Your reputation is critical if you want to be a five star business.  But it can’t be created overnight, it takes time and effort – not to mention planning, protecting and promoting.

What strategies have you got in place for growing the reputation you want?

It all starts with your values and it’s worth spending some time examining and clarifying what is important to you and your business.  As a business owner, your values will have an enormous impact on those of the business you own.  However, if there are other people in your business it’s important to get the input of any business partners or managers you work alongside and then to ensure that those values are communicated clearly to your team.

This sounds easy, but it’s something that many companies fail to do well – or at all.

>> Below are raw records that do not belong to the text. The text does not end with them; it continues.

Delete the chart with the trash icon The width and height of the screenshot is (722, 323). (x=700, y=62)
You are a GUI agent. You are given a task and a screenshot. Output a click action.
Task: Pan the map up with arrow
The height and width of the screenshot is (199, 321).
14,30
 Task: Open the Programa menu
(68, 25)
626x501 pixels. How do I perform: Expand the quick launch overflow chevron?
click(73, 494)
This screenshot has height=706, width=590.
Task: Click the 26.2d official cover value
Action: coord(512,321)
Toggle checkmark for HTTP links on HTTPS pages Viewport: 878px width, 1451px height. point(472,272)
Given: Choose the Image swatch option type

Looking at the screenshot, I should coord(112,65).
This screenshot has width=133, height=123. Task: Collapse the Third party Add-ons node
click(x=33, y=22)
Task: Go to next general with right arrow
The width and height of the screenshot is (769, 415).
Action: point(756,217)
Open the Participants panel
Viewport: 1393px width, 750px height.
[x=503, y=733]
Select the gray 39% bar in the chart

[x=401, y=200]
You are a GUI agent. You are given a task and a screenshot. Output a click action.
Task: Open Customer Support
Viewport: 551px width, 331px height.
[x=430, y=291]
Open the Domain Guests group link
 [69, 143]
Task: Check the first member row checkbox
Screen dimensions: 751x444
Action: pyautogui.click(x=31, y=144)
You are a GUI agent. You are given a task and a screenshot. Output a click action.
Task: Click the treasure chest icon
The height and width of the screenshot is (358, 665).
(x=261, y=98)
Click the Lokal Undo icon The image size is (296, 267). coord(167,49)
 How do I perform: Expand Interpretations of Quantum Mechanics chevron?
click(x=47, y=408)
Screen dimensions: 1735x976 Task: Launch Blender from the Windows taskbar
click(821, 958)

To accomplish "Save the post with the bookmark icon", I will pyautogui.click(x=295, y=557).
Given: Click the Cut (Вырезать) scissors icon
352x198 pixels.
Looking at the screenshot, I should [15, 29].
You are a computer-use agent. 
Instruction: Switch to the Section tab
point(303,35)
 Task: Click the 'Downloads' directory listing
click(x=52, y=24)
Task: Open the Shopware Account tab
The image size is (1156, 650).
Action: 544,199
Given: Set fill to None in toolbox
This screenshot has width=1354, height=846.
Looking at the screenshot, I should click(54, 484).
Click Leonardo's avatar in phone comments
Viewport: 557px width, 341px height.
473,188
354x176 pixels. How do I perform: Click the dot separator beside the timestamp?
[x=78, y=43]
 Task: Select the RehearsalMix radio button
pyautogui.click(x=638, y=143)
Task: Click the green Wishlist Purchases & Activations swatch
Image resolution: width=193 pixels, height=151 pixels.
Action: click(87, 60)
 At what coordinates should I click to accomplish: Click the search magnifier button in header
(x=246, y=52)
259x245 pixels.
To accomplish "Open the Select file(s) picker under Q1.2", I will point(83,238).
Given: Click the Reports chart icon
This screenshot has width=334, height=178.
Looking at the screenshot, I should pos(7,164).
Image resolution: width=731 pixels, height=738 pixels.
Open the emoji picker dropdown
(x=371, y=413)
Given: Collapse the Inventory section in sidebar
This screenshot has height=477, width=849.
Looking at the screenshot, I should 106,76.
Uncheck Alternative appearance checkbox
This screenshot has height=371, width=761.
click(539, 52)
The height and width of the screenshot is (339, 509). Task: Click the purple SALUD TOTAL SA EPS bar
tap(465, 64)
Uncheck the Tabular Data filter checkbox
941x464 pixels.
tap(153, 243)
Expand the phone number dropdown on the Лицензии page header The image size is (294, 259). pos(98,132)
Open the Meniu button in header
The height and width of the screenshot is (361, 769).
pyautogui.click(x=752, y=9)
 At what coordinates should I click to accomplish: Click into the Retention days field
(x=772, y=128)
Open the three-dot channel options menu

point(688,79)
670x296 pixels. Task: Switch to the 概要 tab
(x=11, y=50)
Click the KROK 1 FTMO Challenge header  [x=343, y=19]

Your reputation strategy will include:

Top level

  • Your top three values and a description of what that means to your business.
  • A clear vision of your ideal clients and what they want.
  • The actions that will ensure that your values are supported and delivered.
  • The behaviours that you expect from your team to underpin these values.
  • The impact on your customers/clients as a result of everyone living these values.

Second level

The next level is the detail of how you will ensure that your values and, consequently, your reputation is rock solid.  This will include:

  • Who is responsible for which aspects of your reputation management.
  • Review of the role profiles of each person in your organisation to ensure that the outcomes you expect of them are consistent with delivering the values.
  • Discussion with each team member to ensure that they are aligned correctly.
  • Possibly, training to reskill or upskill team members, or to reinforce the systems and processes that will ensure the customer gets a 5 star service.
  • Development of systems and processes that ensure a consistent service in every aspect of customer engagement.
  • Levels of decision making to make it easy for customer facing staff to give customers a quick response (and avoid ‘I don’t have the ability to give you an answer’ situations).

It’s really important that you and your senior team live and breathe your values to ensure your reputation develops a glossy polish!

Third level

It’s important to look at protection and promotion of your reputation.

Who will keep a watch on what people are saying about you?  Regular checks on the search engine under your company’s name – and any short versions or alternatives is a good first step.  Maybe set up Google Alerts so you get proactive information when you’re mentioned.  Google reviews, Trustpilot, LinkedIn recommendations and any other review platforms need to be tracked too.

Who will be responsible for your social media?  Someone needs to develop your social media profiles, post strategy and keep track of engagement to ensure comments are promptly replied to.  Creating content – video, images and text – all need to be done to reflect your values, brand and ethos.

Who will be responsible for content generation – blogs, newsletters, articles for publication, email campaigns, etc.?

Who will look after your website, ensuring the content is up-to-date, links are working, fresh information is posted regularly, etc.?

This is just the tip of the iceberg – and every company will have activities that are relevant to their particular brand, industry, values and team.  Hoping it will happen if everyone is nice to customers isn’t a strategy that will work long-term, so it’s worth investing the time and effort in developing a robust reputation strategy and operating plan.